Some of the data is available from tree rings, ice-cores and similar sources, but, as far as I am aware, they are limited in the coverage they offer. In practice, as mentioned in my previous post, climate models appear to be tested against a few hundred years of data or less. This is for forecasts covering centuries and processes that take hundreds of thousands of years. By comparison the bank’s risk models (which only needed to make comparatively short term forecasts), look positively well tested.
The other problem with back testing complex models against limited data is that it is possible to construct many models that pass back-testing but which contradict each other when it comes to forecasts. Which are correct? The biggest problem with limited data is that it is possible to keep tweaking a fundamentally wrong complex model until it fits all the available data.

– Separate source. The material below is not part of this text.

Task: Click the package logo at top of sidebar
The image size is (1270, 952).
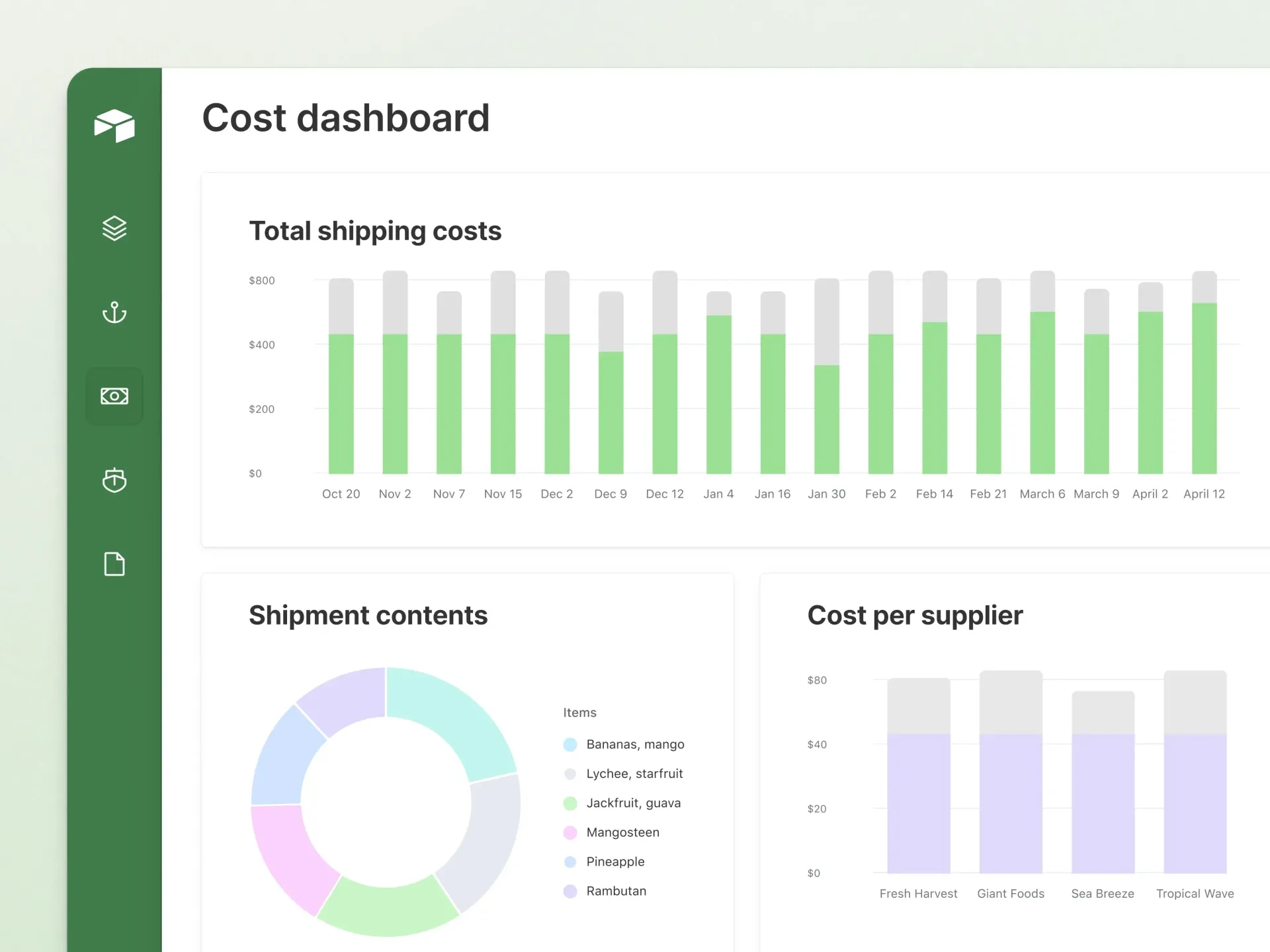Action: 114,126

Another similarity is that climate models consist of many mutually interacting factors that cannot be analysed and modelled separately because they affect each other. In a climate model this may mean ocean and air temperatures in different parts of the world, in a financial model it may mean profit and capital investment. The global climate is clearly more complex than the subjects of most financial models (companies and markets), and can be better compared to models of national economies (not something that I would believe long term forecasts about).

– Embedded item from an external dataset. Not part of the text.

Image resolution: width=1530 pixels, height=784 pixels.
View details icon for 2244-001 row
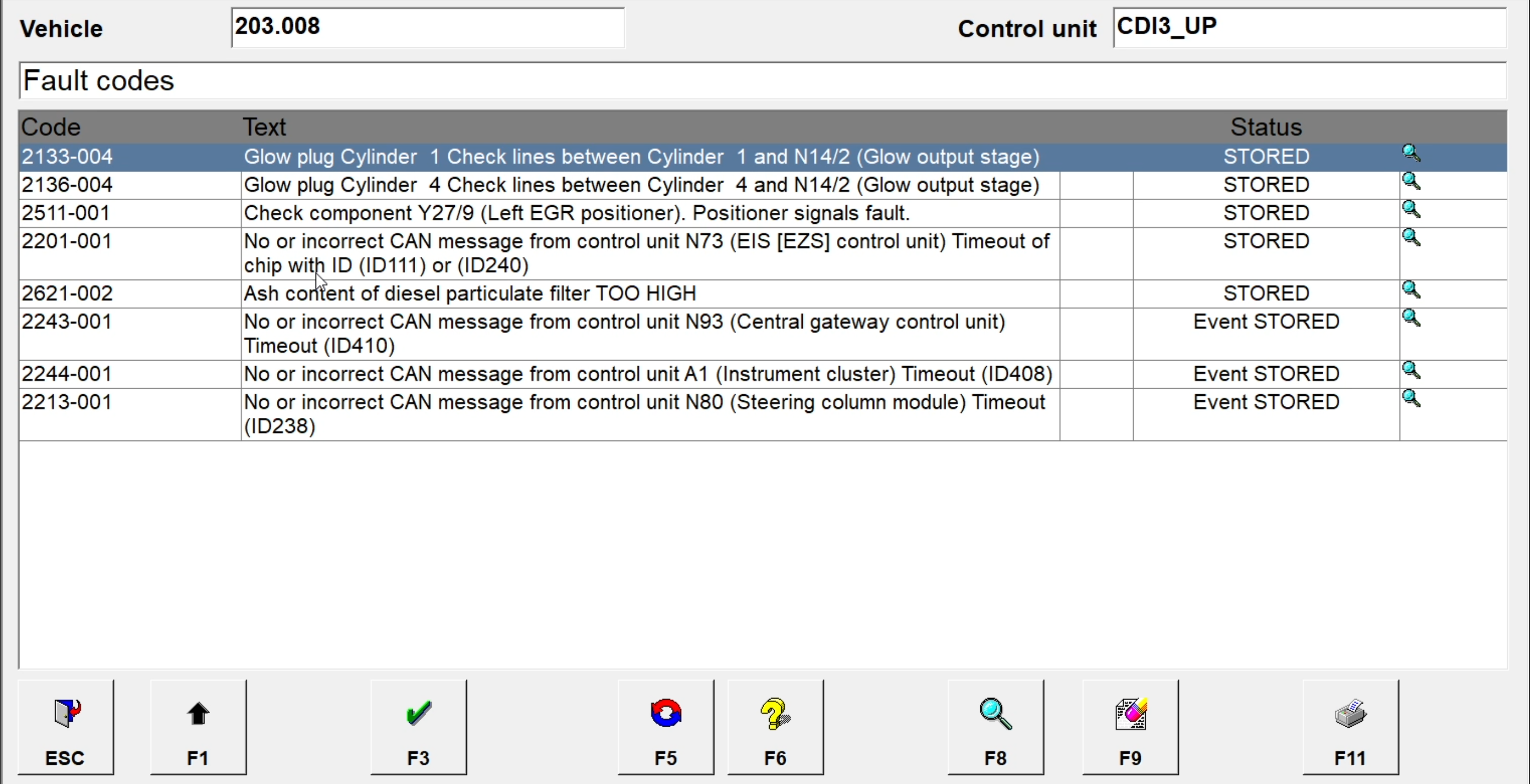click(x=1410, y=370)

Another problem with complex models is that they are very sensitive to small tweaks: a very small change to the model or to the data input into it can mean a huge difference in the output. This means that the results are uncertain because it is difficult to be sure which finely balanced choices to make.
This also creates a problem on the human side of modelling. The first problem is that small mistake or convenient simplification can drastically affect the results. The other is that models become biased towards the existing consensus.
A model that makes predictions very different from the consensus tends to be checked for mistakes far more carefully than a model that confirms the consensus view. This means that mistakes that cause a deviation from the consensus are far more likely to be found than those that wrongly confirm the consensus view.
Anyone who puts forward a model that gives very different results from everyone else’s is taking a risk: you look foolish if your model is found to be faulty or if the predictions are incorrect. Sell side analysts are notorious for running with the herd (when I was one I did not look at anyone else’s forecasts, and I still think that is a good idea when possible). At least financial modelling offers you the possibility of financial rewards if you are right when the consensus is wrong. Climate models lack even this (inadequate) counter-incentive as you will be long dead by the time your forecast is vindicated.
The forecasts that most matter made by climate models are those for hundreds, or even thousands, of years in the future. It is also forecasting a very slow process: it takes many years to establish trend or the breading of a trend. This means that it will take a long time for any mistakes in a models to become evident.
What is the solution? To rely on simple models (which are not so susceptible to tweaking to fit), to rely primarily on what the data actually shows has happenned, and to treat complex models as unproven theories.